(Task description) Going through the lines below, tally those that include "agent", and give only the number.
Segment Start: Dataset excerpts
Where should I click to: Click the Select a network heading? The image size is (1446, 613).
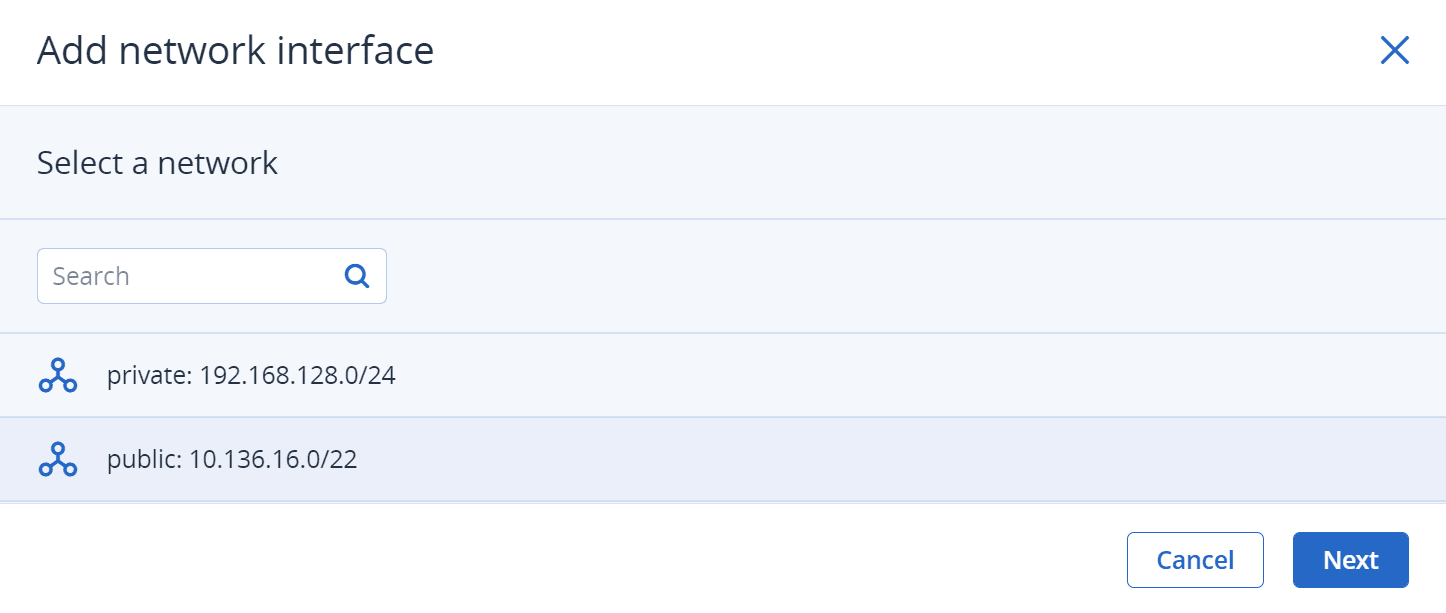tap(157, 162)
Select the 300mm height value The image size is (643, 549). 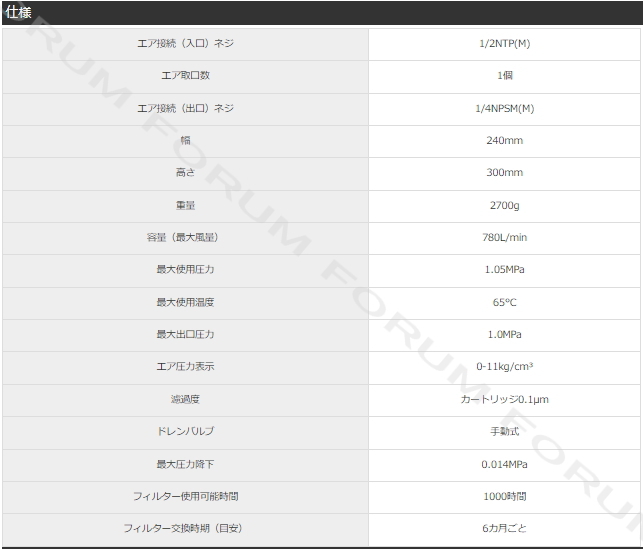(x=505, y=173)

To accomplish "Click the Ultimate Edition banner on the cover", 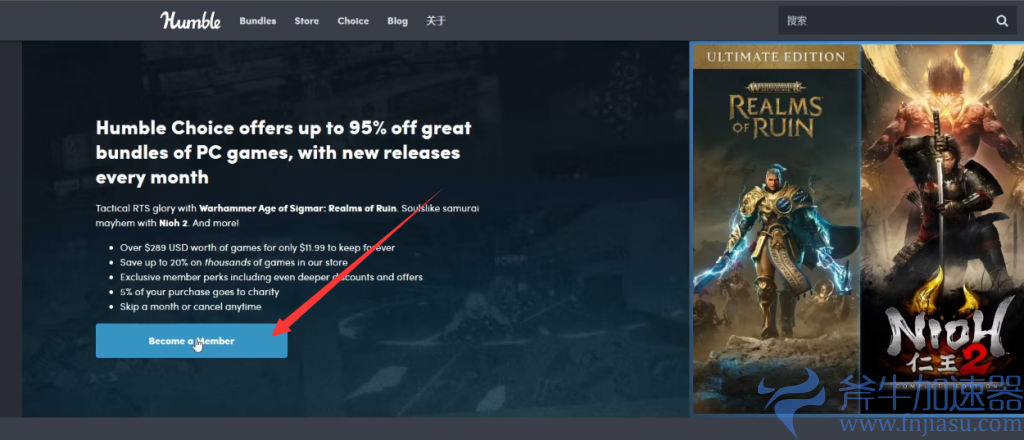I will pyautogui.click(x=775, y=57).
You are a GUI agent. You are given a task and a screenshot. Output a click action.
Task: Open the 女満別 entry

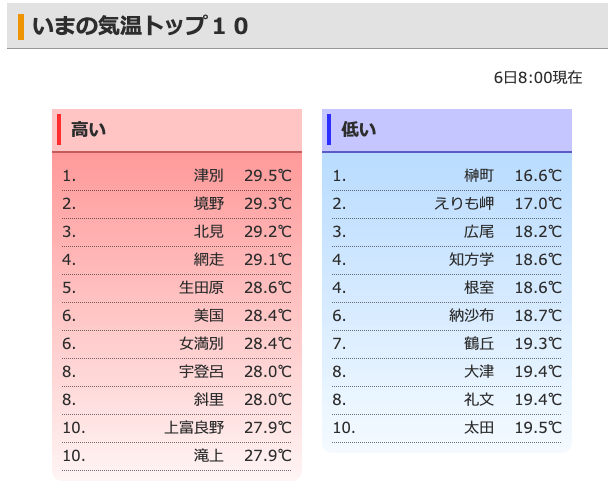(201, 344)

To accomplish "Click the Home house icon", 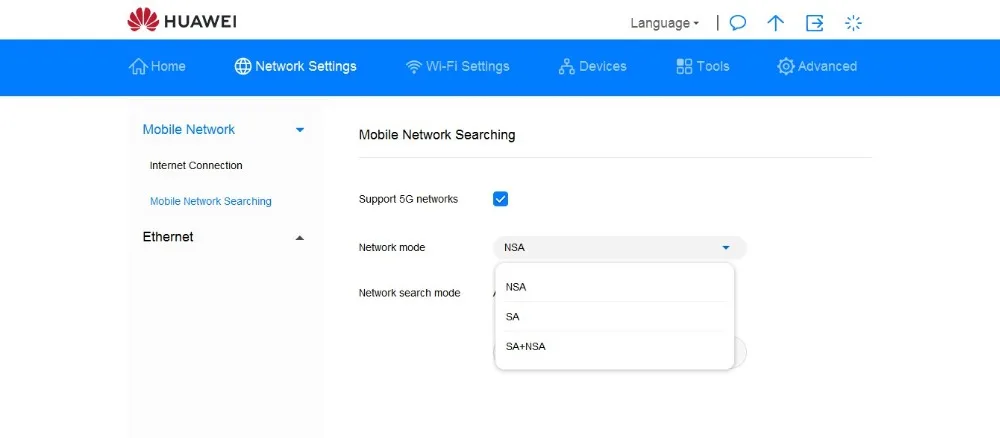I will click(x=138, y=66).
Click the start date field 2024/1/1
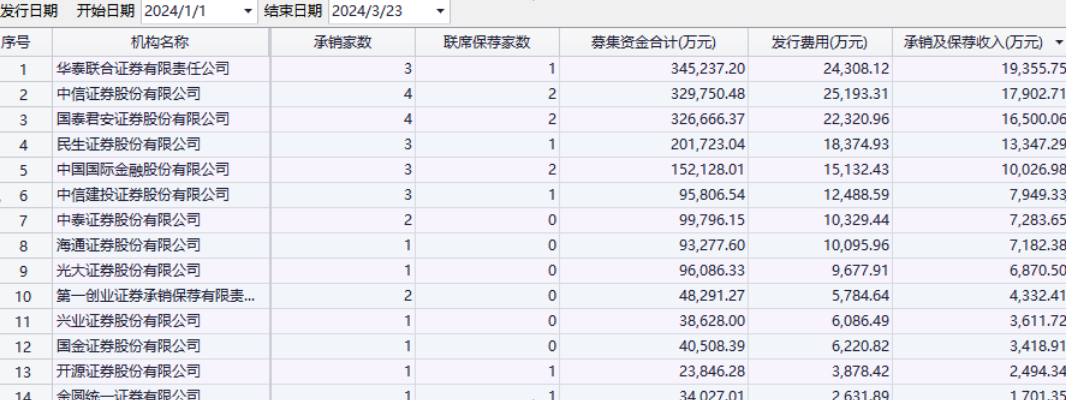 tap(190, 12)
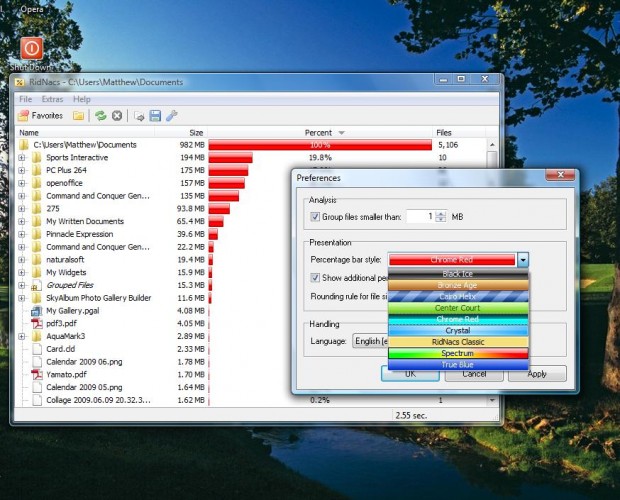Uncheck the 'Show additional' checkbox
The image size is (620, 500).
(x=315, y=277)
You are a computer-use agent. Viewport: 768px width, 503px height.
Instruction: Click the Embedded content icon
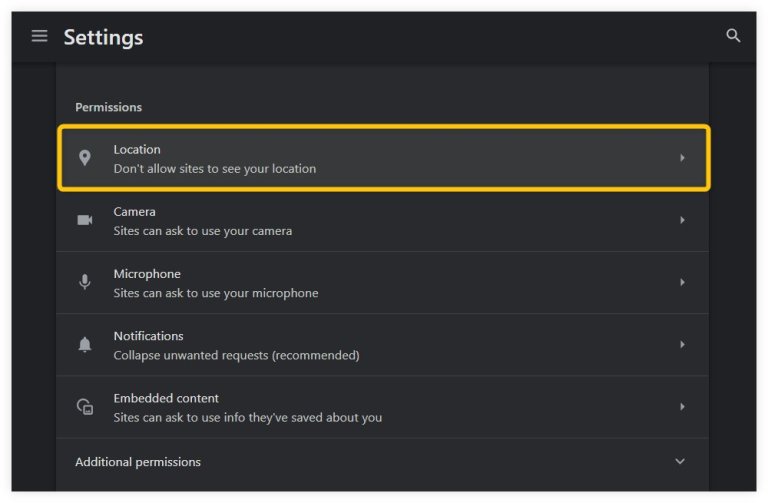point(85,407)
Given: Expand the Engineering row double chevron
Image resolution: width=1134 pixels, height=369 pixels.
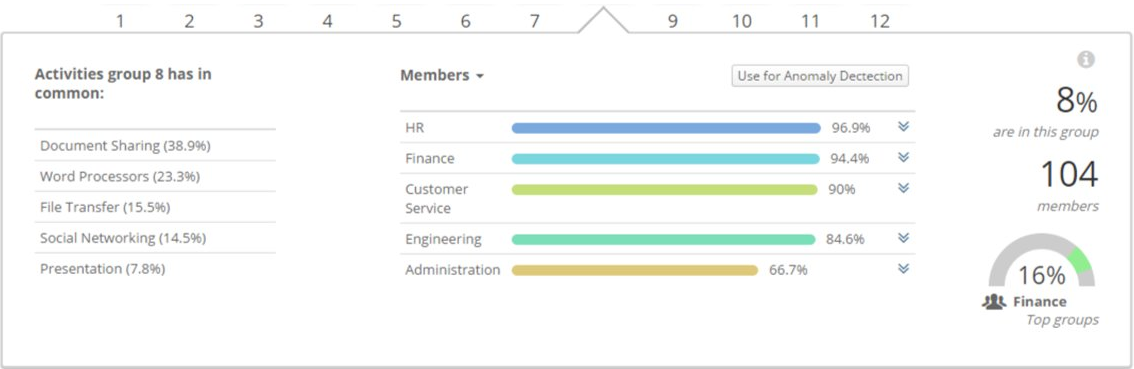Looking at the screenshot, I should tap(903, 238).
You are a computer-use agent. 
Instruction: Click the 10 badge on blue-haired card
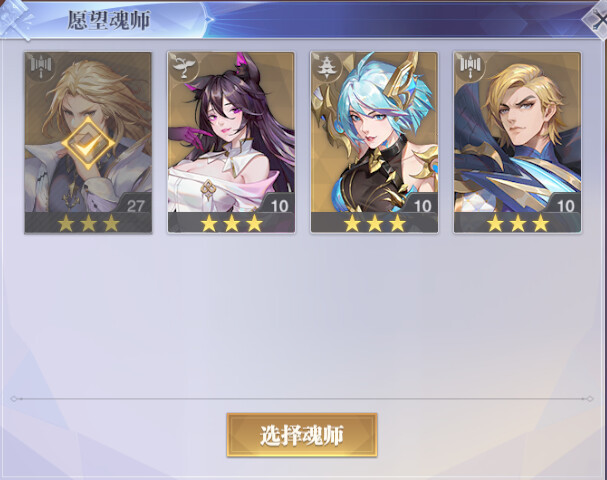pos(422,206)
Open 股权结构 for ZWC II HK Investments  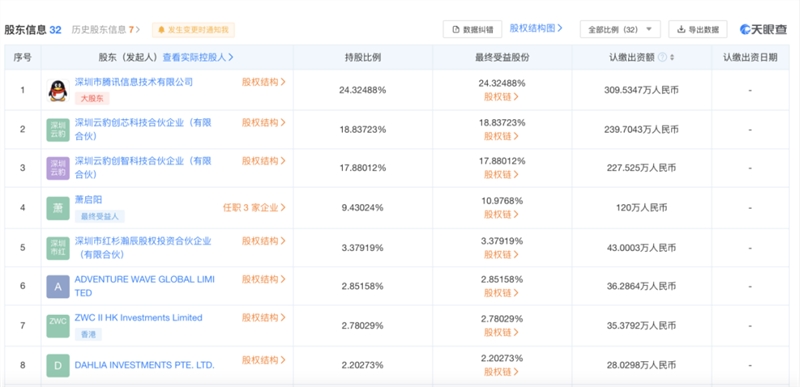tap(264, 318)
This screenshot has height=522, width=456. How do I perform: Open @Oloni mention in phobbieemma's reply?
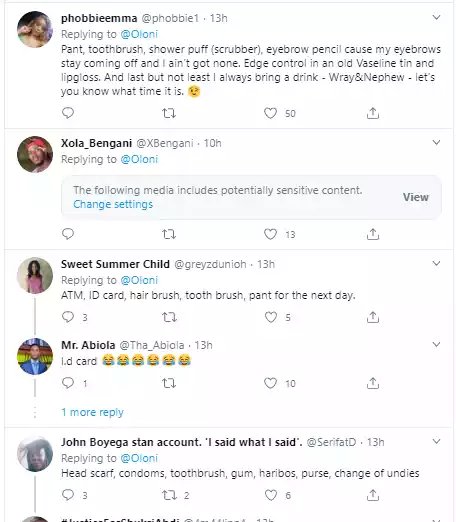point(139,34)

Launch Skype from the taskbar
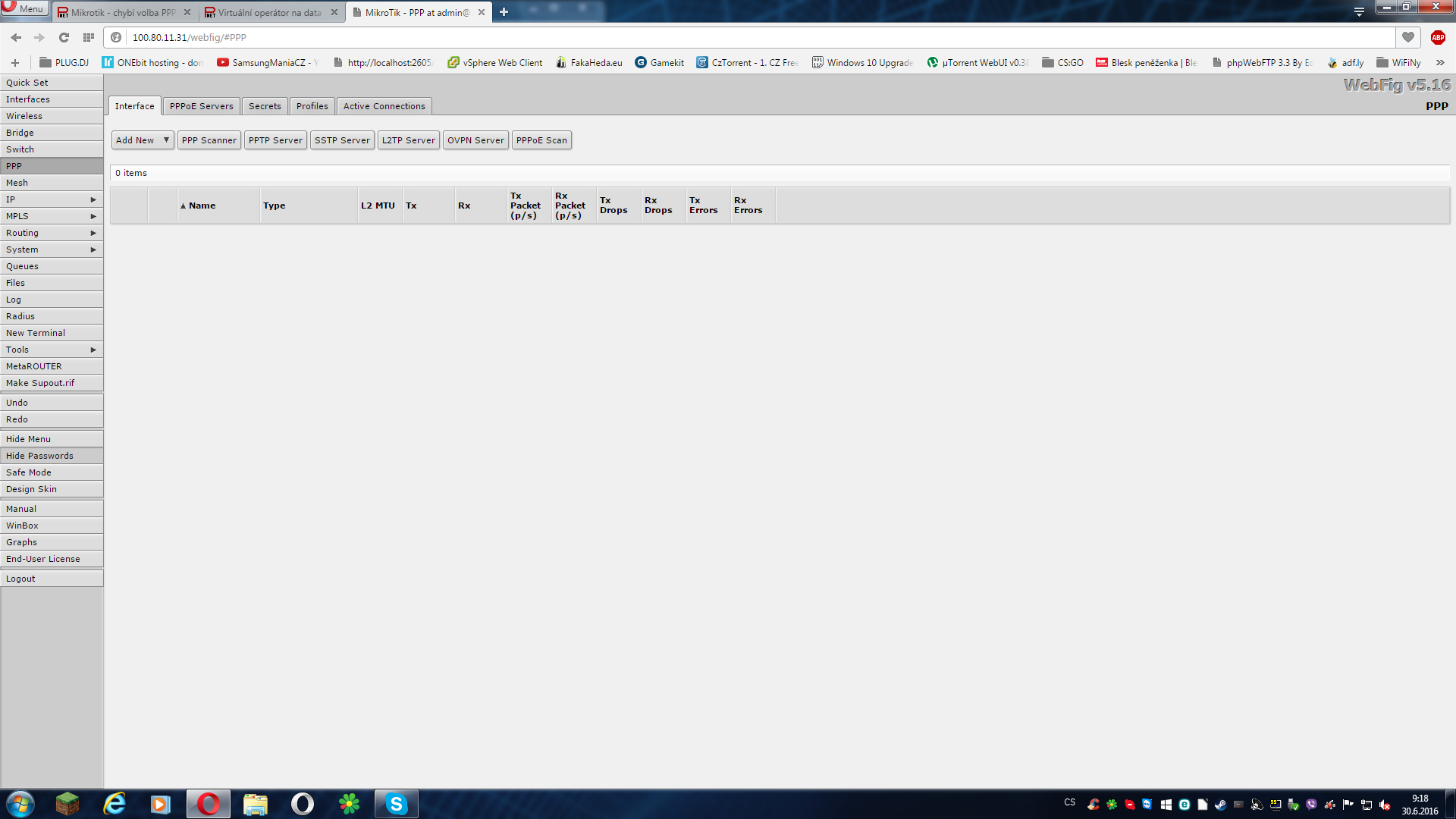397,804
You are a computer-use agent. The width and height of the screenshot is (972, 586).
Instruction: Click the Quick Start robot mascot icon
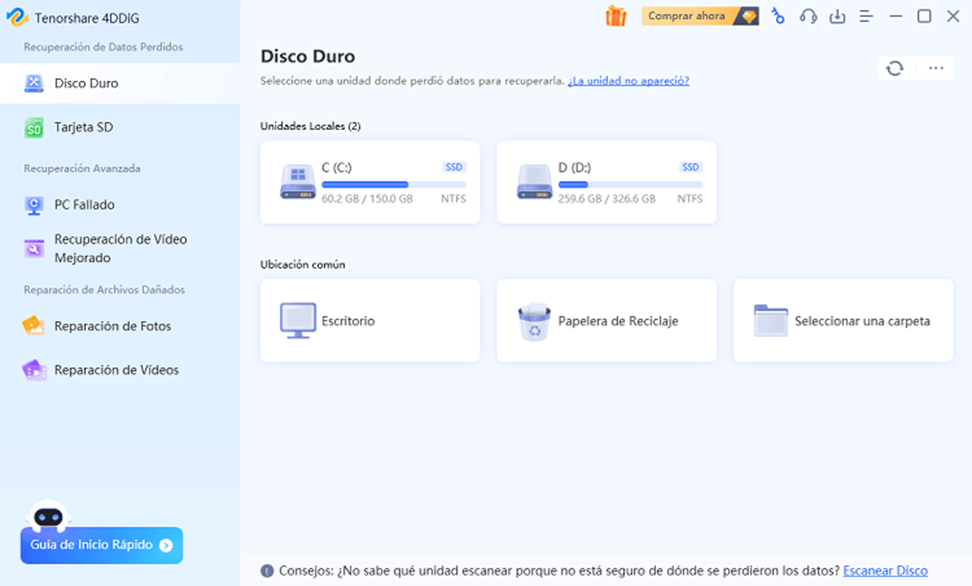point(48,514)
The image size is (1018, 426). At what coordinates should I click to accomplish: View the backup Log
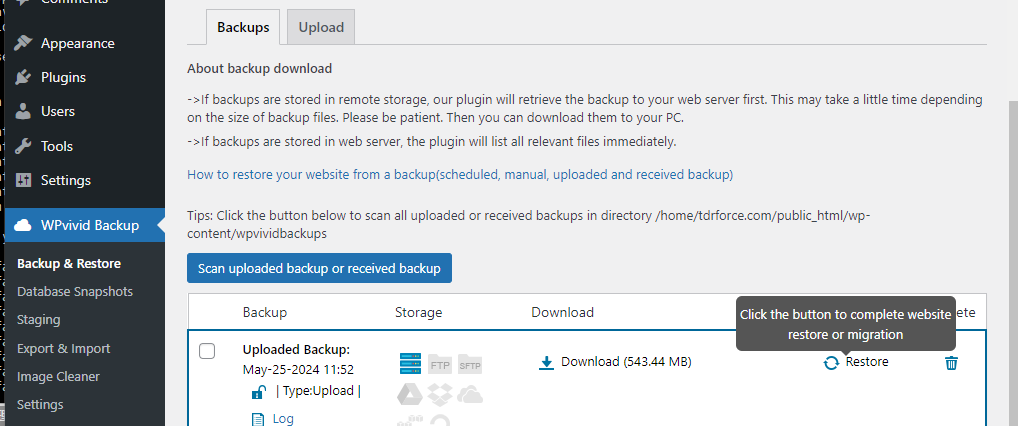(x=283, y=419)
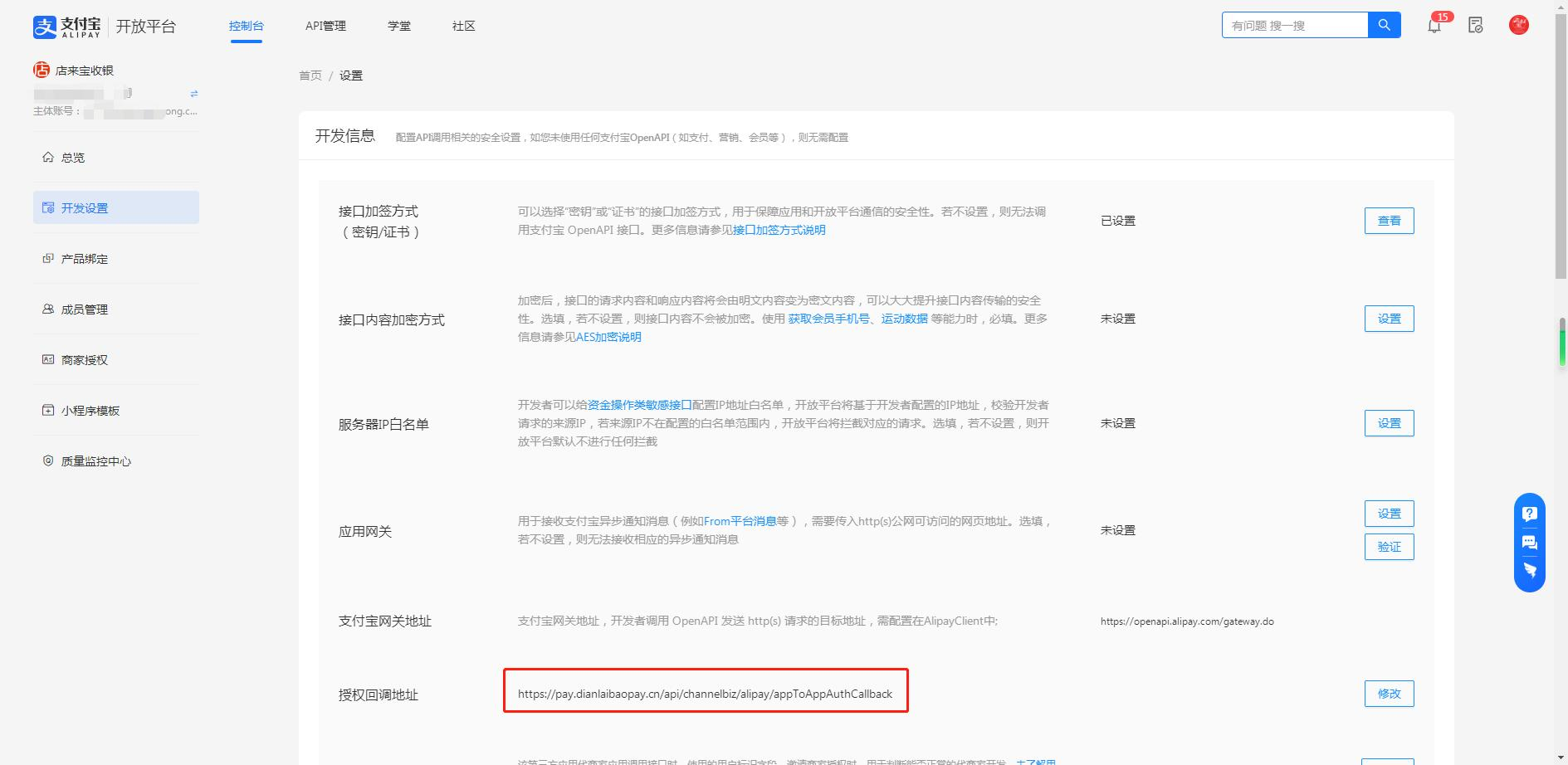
Segment End: Dataset excerpts
(Exercise response) 4